→ Supplied records:

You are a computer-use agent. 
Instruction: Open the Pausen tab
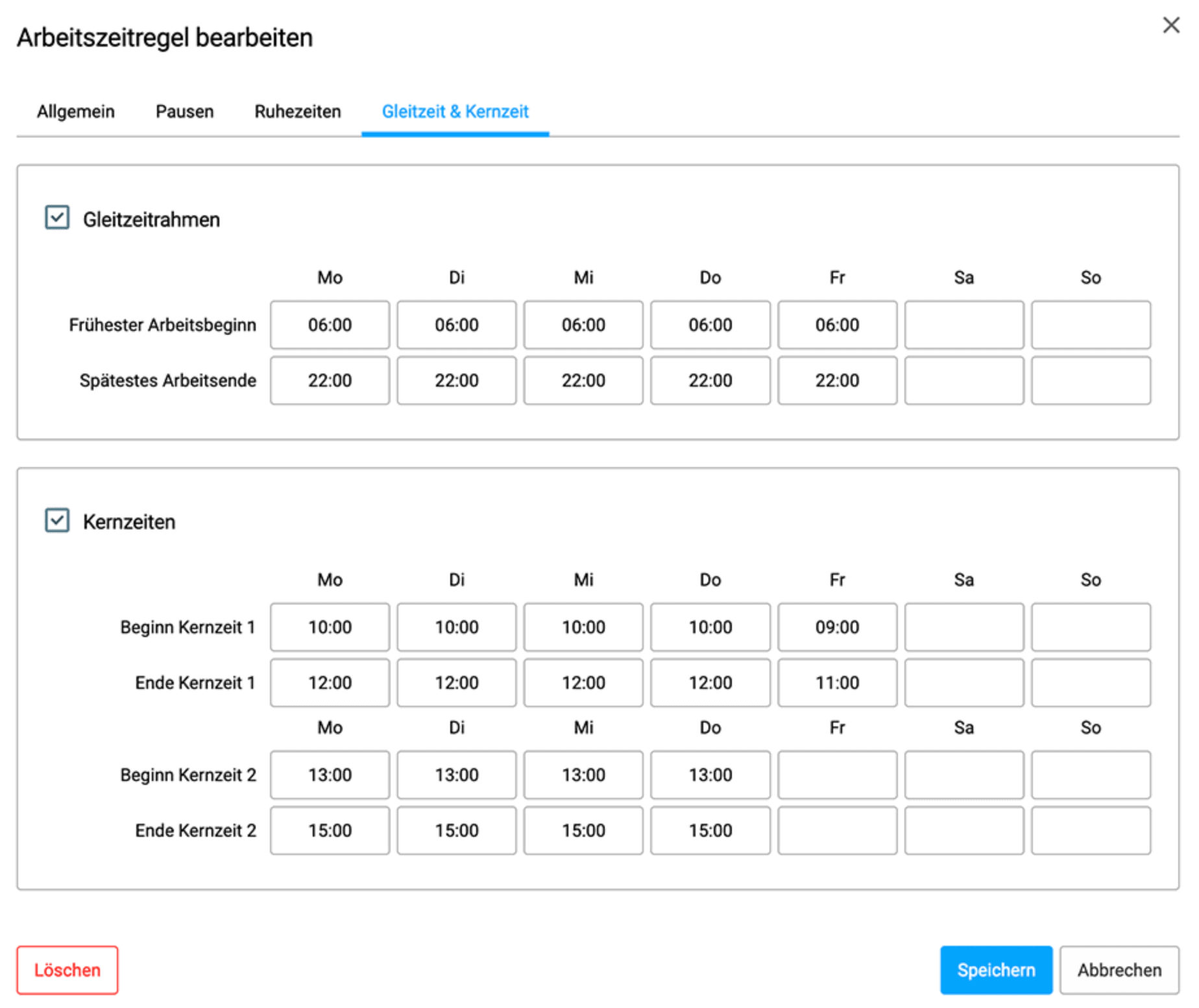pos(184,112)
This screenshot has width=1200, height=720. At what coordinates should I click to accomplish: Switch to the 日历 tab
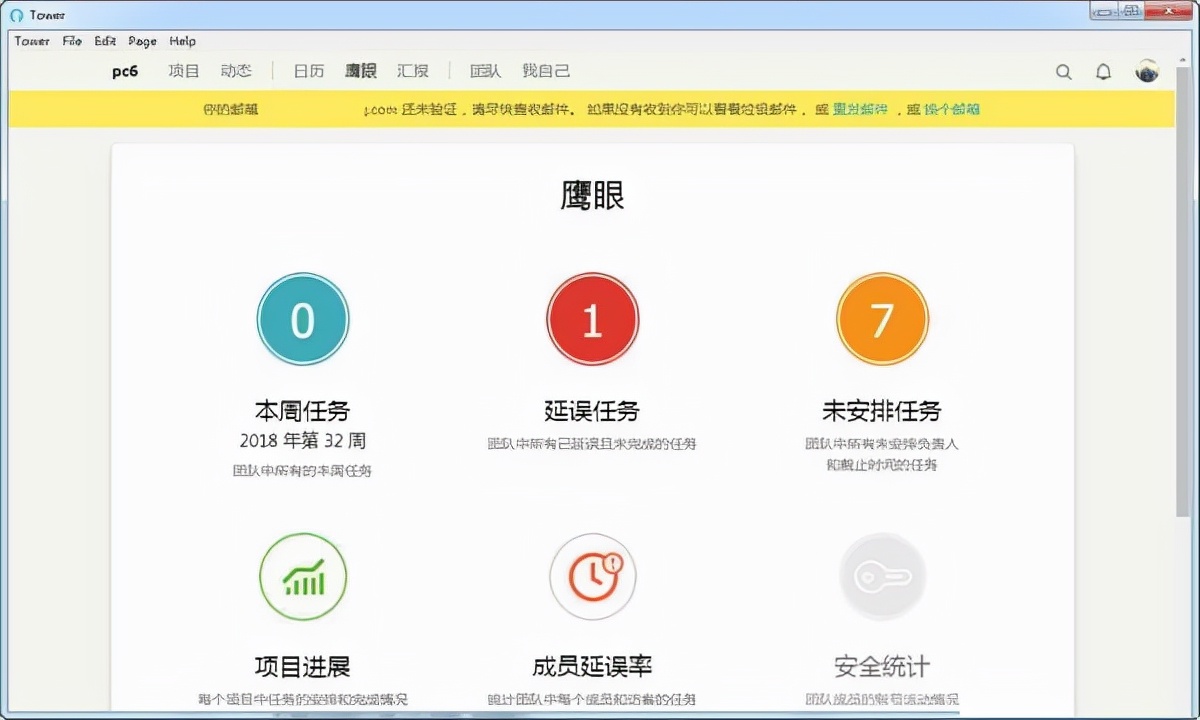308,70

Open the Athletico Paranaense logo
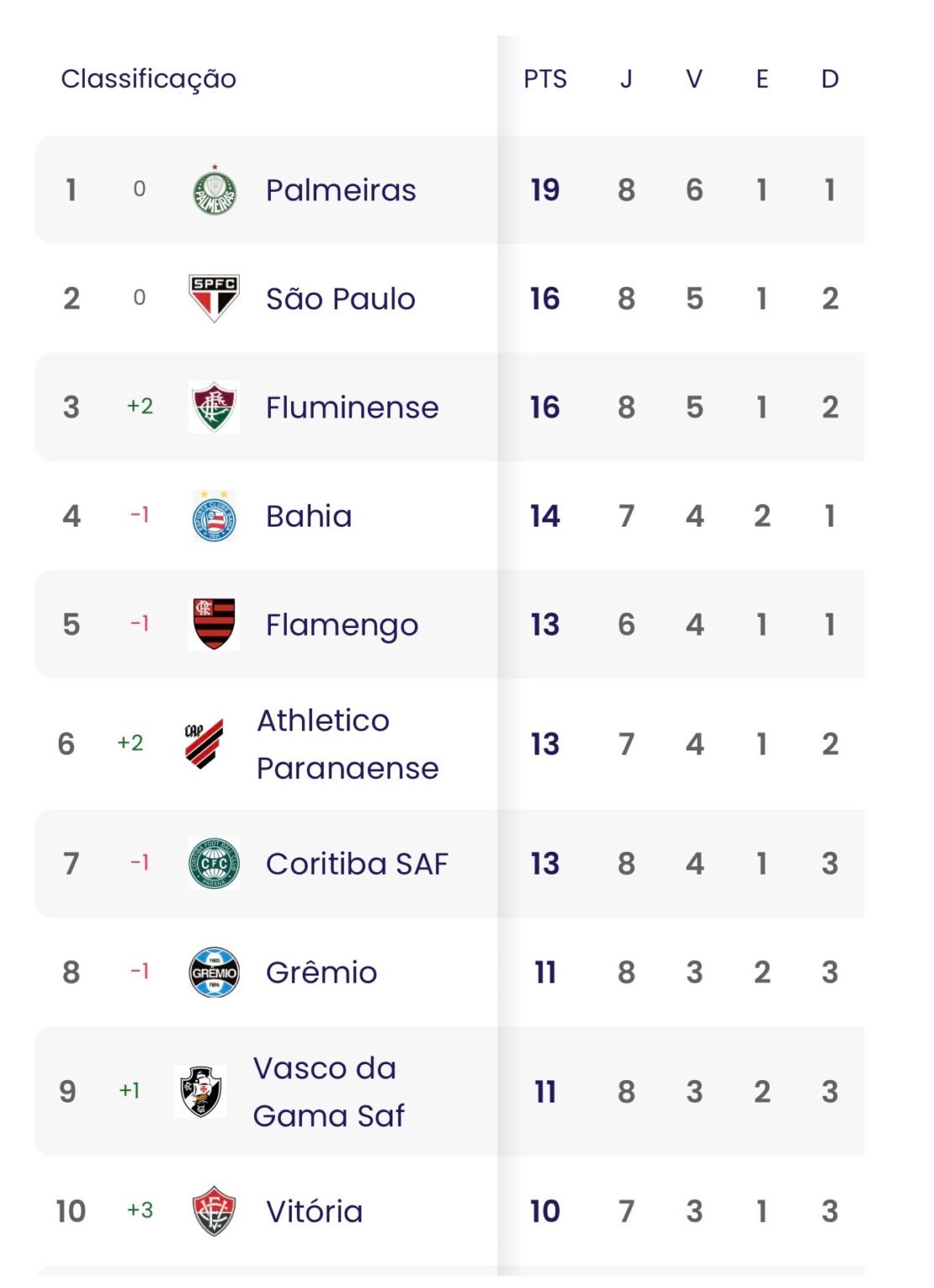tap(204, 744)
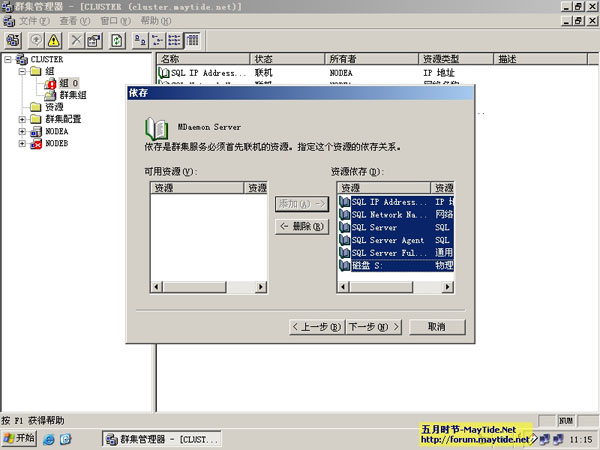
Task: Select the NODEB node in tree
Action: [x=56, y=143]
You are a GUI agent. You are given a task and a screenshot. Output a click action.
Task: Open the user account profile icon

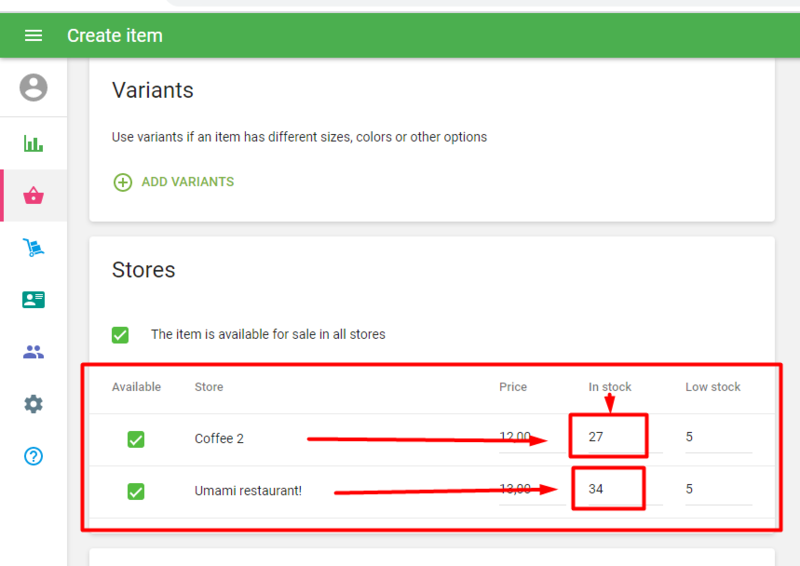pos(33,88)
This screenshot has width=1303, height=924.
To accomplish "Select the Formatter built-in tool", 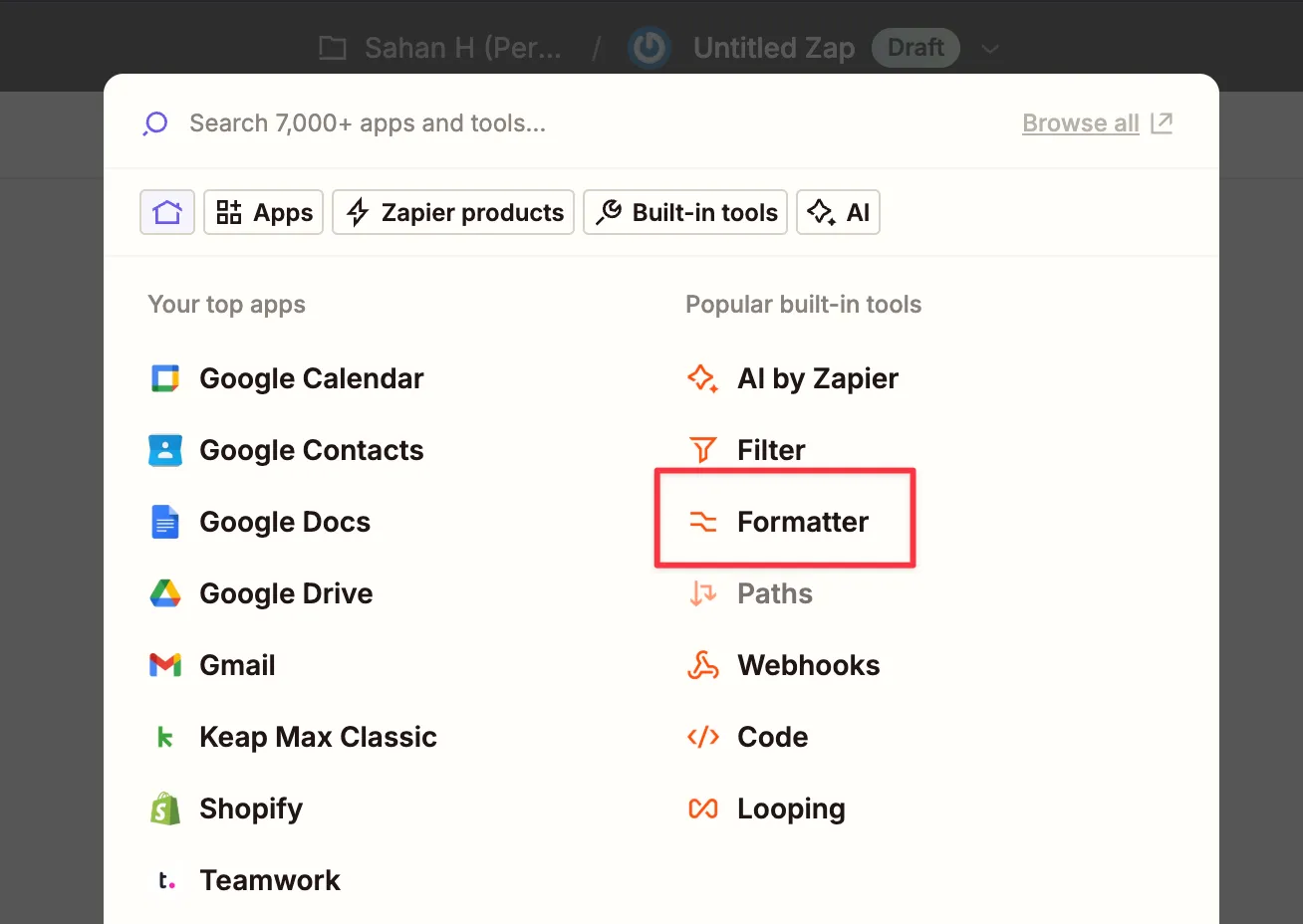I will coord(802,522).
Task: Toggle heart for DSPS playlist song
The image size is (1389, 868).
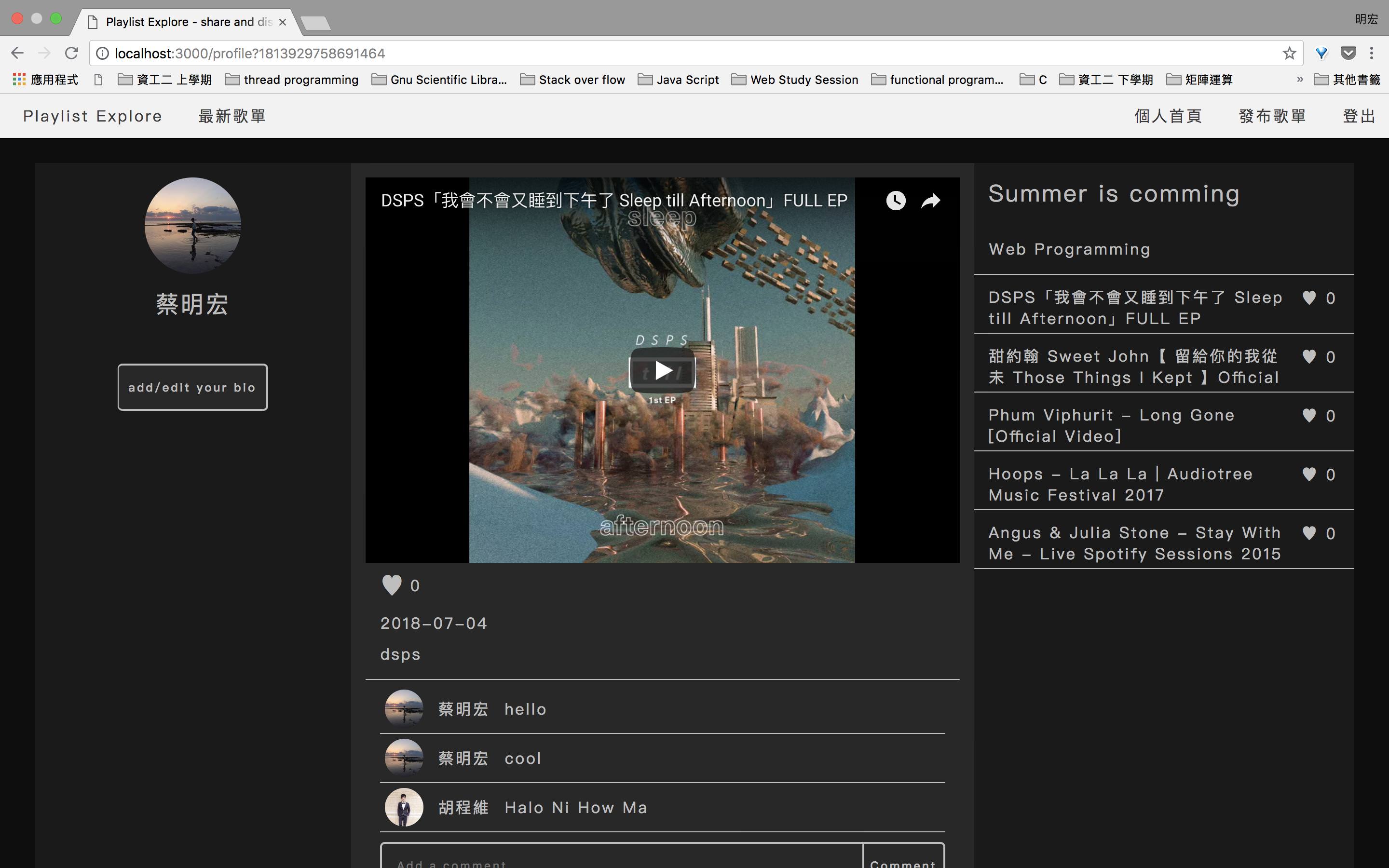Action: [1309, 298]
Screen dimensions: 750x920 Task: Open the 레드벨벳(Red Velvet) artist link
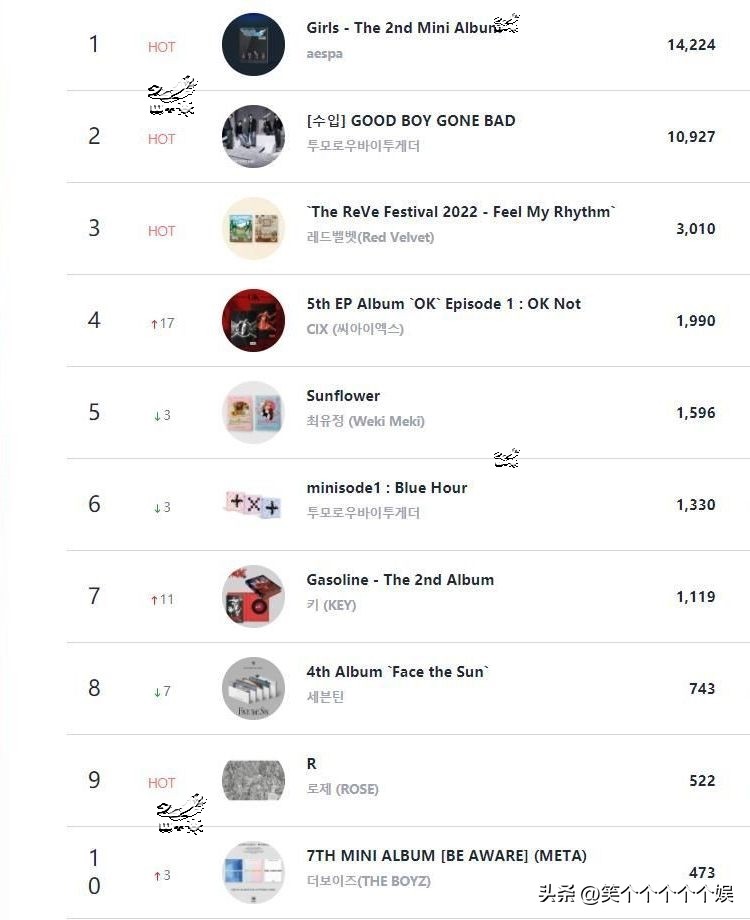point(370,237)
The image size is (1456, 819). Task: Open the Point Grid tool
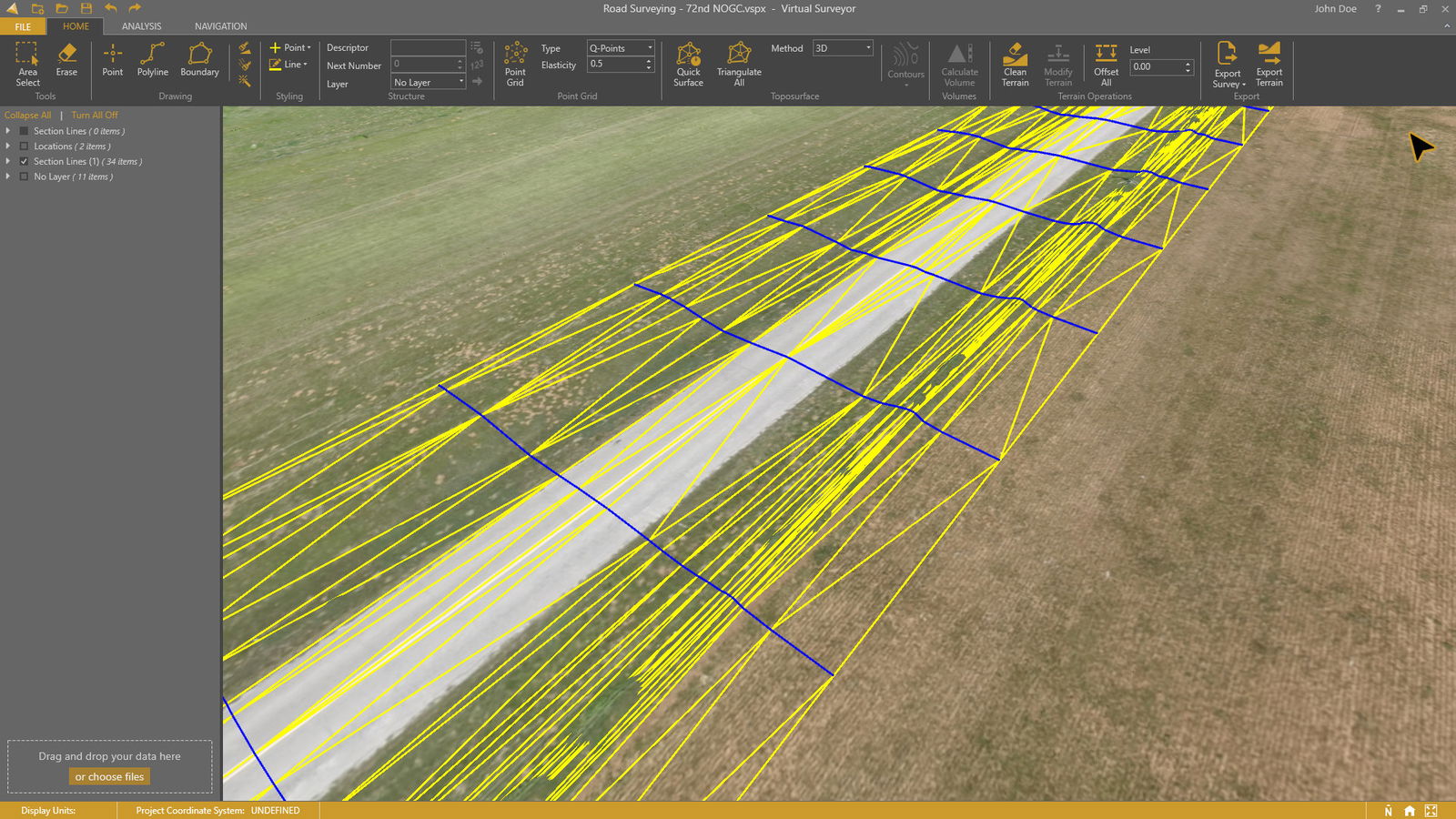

→ Task details: Transcribe the items from the start through the line containing "Action: [x=56, y=143]", including that line, and leave the pictures out of your answer.

→ Correct result:
You are a computer-use agent. 
Instruction: Open the Pausen tab
pos(184,112)
This screenshot has width=1200, height=720. At what coordinates should I click to accomplish: Switch to the 日历 tab
308,70

Open the Athletico Paranaense logo
tap(204, 744)
Task: Select the NODEB node in tree
Action: [x=56, y=143]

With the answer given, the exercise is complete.